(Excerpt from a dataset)
################

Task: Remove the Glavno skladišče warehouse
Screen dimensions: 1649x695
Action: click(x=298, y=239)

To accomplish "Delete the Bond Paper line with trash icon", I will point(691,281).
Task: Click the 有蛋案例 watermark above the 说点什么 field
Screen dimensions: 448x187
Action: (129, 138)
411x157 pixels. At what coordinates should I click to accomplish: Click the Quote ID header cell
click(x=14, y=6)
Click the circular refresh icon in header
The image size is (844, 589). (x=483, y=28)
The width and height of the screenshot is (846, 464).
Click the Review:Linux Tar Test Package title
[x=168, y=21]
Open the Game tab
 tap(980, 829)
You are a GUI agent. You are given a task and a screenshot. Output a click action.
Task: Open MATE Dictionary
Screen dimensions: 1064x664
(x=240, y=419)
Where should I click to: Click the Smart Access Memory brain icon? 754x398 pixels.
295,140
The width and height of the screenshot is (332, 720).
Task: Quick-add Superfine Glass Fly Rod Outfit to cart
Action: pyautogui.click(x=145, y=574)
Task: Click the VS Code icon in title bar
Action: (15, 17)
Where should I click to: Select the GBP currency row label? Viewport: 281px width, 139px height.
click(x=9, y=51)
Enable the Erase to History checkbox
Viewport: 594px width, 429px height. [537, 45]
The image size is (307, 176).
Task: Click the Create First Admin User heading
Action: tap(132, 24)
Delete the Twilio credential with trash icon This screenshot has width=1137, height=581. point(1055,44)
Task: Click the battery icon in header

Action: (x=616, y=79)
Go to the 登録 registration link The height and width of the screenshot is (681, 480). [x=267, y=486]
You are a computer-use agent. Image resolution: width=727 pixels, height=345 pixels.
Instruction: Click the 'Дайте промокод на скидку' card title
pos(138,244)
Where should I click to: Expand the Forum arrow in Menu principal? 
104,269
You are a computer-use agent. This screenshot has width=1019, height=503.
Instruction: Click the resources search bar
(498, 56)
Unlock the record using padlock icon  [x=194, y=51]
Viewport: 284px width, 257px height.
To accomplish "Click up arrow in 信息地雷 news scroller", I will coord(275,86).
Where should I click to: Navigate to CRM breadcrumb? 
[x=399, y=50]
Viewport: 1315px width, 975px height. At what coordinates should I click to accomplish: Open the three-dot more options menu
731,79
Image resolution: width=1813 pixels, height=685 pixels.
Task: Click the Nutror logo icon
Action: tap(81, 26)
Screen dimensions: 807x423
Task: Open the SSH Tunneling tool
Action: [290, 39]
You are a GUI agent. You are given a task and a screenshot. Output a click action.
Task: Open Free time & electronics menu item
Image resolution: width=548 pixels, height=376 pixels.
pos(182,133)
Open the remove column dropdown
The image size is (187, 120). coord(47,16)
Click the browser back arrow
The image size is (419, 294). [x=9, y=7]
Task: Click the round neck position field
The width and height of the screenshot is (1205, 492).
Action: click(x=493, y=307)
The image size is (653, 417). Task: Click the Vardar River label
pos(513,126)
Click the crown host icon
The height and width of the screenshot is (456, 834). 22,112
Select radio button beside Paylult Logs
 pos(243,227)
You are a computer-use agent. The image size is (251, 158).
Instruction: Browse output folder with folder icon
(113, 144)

################

▸ **WHAT YOU HAVE TO DO**:
Reproduce every line of the material verbatim.

▸ **EXERCISE OUTPUT**:
Task: Remove the Glavno skladišče warehouse
Screen dimensions: 1649x695
Action: click(x=298, y=239)

To accomplish "Delete the Bond Paper line with trash icon", I will point(691,281).
Task: Click the 有蛋案例 watermark above the 说点什么 field
Screen dimensions: 448x187
Action: (129, 138)
411x157 pixels. At what coordinates should I click to accomplish: Click the Quote ID header cell
click(x=14, y=6)
Click the circular refresh icon in header
The image size is (844, 589). (x=483, y=28)
The width and height of the screenshot is (846, 464).
Click the Review:Linux Tar Test Package title
[x=168, y=21]
Open the Game tab
 tap(980, 829)
You are a GUI agent. You are given a task and a screenshot. Output a click action.
Task: Open MATE Dictionary
Screen dimensions: 1064x664
(x=240, y=419)
Where should I click to: Click the Smart Access Memory brain icon? 754x398 pixels.
295,140
The width and height of the screenshot is (332, 720).
Task: Quick-add Superfine Glass Fly Rod Outfit to cart
Action: pyautogui.click(x=145, y=574)
Task: Click the VS Code icon in title bar
Action: (15, 17)
Where should I click to: Select the GBP currency row label? Viewport: 281px width, 139px height.
click(x=9, y=51)
Enable the Erase to History checkbox
Viewport: 594px width, 429px height. [537, 45]
The image size is (307, 176).
Task: Click the Create First Admin User heading
Action: tap(132, 24)
Delete the Twilio credential with trash icon This screenshot has width=1137, height=581. point(1055,44)
Task: Click the battery icon in header

Action: (x=616, y=79)
Go to the 登録 registration link The height and width of the screenshot is (681, 480). [x=267, y=486]
You are a computer-use agent. Image resolution: width=727 pixels, height=345 pixels.
Instruction: Click the 'Дайте промокод на скидку' card title
pos(138,244)
Where should I click to: Expand the Forum arrow in Menu principal? 
104,269
You are a computer-use agent. This screenshot has width=1019, height=503.
Instruction: Click the resources search bar
(498, 56)
Unlock the record using padlock icon  [x=194, y=51]
Viewport: 284px width, 257px height.
To accomplish "Click up arrow in 信息地雷 news scroller", I will coord(275,86).
Where should I click to: Navigate to CRM breadcrumb? 
[x=399, y=50]
Viewport: 1315px width, 975px height. At what coordinates should I click to accomplish: Open the three-dot more options menu
731,79
Image resolution: width=1813 pixels, height=685 pixels.
Task: Click the Nutror logo icon
Action: tap(81, 26)
Screen dimensions: 807x423
Task: Open the SSH Tunneling tool
Action: [290, 39]
You are a GUI agent. You are given a task and a screenshot. Output a click action.
Task: Open Free time & electronics menu item
Image resolution: width=548 pixels, height=376 pixels.
pos(182,133)
Open the remove column dropdown
The image size is (187, 120). coord(47,16)
Click the browser back arrow
The image size is (419, 294). [x=9, y=7]
Task: Click the round neck position field
The width and height of the screenshot is (1205, 492).
Action: click(x=493, y=307)
The image size is (653, 417). Task: Click the Vardar River label
pos(513,126)
Click the crown host icon
The height and width of the screenshot is (456, 834). 22,112
Select radio button beside Paylult Logs
 pos(243,227)
You are a computer-use agent. The image size is (251, 158).
Instruction: Browse output folder with folder icon
(113, 144)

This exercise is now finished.